-- AVAILABLE RECORDS follows --
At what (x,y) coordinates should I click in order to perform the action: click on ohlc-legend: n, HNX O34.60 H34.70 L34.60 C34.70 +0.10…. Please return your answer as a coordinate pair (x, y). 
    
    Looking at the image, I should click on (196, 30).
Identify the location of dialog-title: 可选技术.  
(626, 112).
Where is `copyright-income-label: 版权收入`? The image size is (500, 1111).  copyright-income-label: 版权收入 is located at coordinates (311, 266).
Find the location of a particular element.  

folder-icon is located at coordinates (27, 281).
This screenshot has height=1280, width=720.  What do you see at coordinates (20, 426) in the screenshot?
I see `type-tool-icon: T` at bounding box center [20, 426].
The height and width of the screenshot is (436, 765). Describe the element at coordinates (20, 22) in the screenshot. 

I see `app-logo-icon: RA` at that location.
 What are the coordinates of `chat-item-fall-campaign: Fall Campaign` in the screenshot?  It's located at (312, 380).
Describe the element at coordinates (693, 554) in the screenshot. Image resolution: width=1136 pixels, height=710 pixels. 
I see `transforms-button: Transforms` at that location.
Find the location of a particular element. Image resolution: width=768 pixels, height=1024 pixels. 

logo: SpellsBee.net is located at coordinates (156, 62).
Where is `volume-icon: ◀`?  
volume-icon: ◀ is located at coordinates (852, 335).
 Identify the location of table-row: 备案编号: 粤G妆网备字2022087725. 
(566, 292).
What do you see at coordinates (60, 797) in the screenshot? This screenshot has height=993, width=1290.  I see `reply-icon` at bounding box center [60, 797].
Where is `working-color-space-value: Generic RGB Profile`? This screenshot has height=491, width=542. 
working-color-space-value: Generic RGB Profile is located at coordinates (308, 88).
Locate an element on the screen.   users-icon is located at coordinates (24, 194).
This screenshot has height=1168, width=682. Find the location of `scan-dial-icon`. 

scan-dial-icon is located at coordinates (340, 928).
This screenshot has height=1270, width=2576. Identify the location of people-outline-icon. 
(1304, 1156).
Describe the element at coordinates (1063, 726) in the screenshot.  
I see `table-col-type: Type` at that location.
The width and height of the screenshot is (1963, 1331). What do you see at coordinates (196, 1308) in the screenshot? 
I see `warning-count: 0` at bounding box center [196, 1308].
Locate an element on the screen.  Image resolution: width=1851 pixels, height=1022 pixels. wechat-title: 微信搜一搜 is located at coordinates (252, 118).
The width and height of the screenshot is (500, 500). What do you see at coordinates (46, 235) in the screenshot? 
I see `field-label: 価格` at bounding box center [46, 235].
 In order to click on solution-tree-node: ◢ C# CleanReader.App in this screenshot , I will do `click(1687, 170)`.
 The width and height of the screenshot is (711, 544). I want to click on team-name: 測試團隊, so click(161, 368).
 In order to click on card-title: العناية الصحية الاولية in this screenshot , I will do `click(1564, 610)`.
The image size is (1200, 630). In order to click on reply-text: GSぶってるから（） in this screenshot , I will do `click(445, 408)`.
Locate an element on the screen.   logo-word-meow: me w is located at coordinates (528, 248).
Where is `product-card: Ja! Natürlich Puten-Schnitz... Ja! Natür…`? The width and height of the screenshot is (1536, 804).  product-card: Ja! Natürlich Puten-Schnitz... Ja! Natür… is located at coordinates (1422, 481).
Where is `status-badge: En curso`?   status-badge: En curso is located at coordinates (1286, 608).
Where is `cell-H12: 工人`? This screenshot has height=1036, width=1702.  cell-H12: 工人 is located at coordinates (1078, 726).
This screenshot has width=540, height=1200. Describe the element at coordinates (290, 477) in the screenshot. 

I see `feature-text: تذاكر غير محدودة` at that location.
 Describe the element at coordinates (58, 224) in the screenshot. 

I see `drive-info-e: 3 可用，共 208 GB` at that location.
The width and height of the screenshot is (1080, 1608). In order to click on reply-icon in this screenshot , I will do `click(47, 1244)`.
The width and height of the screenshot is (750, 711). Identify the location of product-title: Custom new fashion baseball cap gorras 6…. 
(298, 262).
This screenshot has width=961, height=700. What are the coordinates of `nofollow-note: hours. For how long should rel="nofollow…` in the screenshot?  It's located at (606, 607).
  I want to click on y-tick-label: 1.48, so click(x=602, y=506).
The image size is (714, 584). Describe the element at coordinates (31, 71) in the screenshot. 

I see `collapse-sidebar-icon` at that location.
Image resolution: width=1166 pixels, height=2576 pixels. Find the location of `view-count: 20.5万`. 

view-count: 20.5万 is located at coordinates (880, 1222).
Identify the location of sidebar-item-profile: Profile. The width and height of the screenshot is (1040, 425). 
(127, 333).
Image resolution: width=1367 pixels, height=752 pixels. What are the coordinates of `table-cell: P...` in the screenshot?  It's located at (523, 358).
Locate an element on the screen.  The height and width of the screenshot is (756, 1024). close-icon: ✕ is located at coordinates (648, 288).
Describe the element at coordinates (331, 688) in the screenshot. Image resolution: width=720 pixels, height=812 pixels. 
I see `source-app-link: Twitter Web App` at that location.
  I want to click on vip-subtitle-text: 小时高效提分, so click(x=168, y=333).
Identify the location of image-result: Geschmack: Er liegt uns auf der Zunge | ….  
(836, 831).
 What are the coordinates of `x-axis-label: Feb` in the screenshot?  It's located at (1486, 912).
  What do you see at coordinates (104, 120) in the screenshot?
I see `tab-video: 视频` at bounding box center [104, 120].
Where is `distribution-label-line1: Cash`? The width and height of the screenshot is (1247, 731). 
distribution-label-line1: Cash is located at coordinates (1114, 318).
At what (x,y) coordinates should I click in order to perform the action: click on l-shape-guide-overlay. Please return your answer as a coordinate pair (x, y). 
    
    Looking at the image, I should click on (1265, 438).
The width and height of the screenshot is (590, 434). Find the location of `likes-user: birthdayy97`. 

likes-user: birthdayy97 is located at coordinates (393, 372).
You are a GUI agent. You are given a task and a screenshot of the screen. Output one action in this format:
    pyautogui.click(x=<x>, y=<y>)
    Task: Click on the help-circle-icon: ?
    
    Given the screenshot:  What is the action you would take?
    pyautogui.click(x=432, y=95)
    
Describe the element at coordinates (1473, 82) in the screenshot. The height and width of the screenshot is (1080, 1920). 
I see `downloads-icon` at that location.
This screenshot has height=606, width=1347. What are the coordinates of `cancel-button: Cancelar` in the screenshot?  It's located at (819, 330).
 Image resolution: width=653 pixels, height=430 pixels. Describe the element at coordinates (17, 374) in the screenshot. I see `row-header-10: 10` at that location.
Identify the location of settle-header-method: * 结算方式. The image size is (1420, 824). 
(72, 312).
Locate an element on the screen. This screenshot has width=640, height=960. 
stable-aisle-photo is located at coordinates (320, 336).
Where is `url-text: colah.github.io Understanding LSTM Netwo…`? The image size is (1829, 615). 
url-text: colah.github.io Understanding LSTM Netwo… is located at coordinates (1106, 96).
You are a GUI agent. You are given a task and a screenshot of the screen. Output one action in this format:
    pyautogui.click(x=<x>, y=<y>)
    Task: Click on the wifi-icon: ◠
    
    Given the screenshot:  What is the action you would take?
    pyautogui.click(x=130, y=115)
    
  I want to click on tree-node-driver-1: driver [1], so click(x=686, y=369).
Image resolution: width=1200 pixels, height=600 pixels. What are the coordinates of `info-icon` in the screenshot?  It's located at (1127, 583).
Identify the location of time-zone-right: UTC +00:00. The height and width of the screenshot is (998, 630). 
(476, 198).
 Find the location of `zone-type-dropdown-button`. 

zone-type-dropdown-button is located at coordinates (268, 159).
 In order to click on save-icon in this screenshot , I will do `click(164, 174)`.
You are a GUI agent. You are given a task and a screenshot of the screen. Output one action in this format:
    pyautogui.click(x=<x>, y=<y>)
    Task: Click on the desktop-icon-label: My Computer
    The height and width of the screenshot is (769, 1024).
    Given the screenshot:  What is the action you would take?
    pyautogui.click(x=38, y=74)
-- AVAILABLE RECORDS concluded --
REQUIRED ACTION: Write out the records exactly, from the beginning up to and including the line that contains "folder-icon is located".

SOLUTION TO THE PROBLEM:
At what (x,y) coordinates should I click in order to perform the action: click on ohlc-legend: n, HNX O34.60 H34.70 L34.60 C34.70 +0.10…. Please return your answer as a coordinate pair (x, y). 
    
    Looking at the image, I should click on (196, 30).
Identify the location of dialog-title: 可选技术.  
(626, 112).
Where is `copyright-income-label: 版权收入`? The image size is (500, 1111).  copyright-income-label: 版权收入 is located at coordinates (311, 266).
Find the location of a particular element.  

folder-icon is located at coordinates (27, 281).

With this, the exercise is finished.